Os incêndios de pneus “são uma preocupação significativa devido aos danos ambientais que causam. Quando os pneus se incendeiam, libertam fumo tóxico e poluentes para o ar”. Estas emissões contêm químicos e poluentes nocivos, incluindo dioxinas, metais pesados e hidrocarbonetos aromáticos policíclicos (HAP), que “podem ter efeitos prejudiciais na qualidade do ar e na saúde humana”.
Os pneus eliminados de forma incorreta “acabam muitas vezes em aterros ou em locais abandonados, o que leva à destruição do habitat e constitui um desafio para os animais”. Os pneus acumulados criam locais de reprodução para pragas e insetos transmissores de doenças, “perturbando o equilíbrio natural dos ecossistemas. Além disso, as pilhas de pneus podem constituir um risco de incêndio e são difíceis de gerir e limpar”.

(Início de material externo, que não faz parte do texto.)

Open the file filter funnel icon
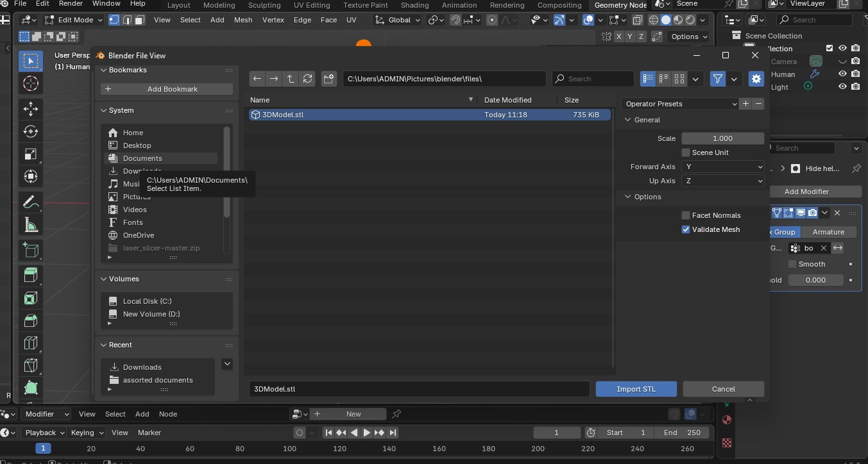868x464 pixels. [x=718, y=79]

Os pneus contêm uma variedade de químicos e metais pesados, como o zinco, o chumbo e o cádmio. Quando os pneus se degradam ou são eliminados de forma incorreta, estas substâncias “podem lixiviar para o solo, colocando em risco a vida das plantas e entrando potencialmente na cadeia alimentar”. Os solos contaminados “podem exigir grandes esforços de recuperação para restaurar a sua saúde e fertilidade”.
O processo de fabrico de pneus e a energia necessária para a sua produção “contribuem para as emissões de gases com efeito de estufa”. Além disso, a eliminação de pneus através da incineração ou deposição em aterro liberta dióxido de carbono e outros poluentes para a atmosfera. Este facto “contribui para as alterações climáticas e para uma maior degradação ambiental”.
Estas conclusões definitivas da investigação “reforçam a importância da implementação de práticas adequadas de gestão de pneus, como a reciclagem, a procura de utilizações alternativas para os resíduos de pneus e a sensibilização para o impacto ambiental da eliminação de pneus”,
Com base nesse conhecimento, o estudo sobre a alface UV “acentua a necessidade de uma melhor compreensão do impacto que as nossas deslocações diárias têm nos alimentos que consumimos”.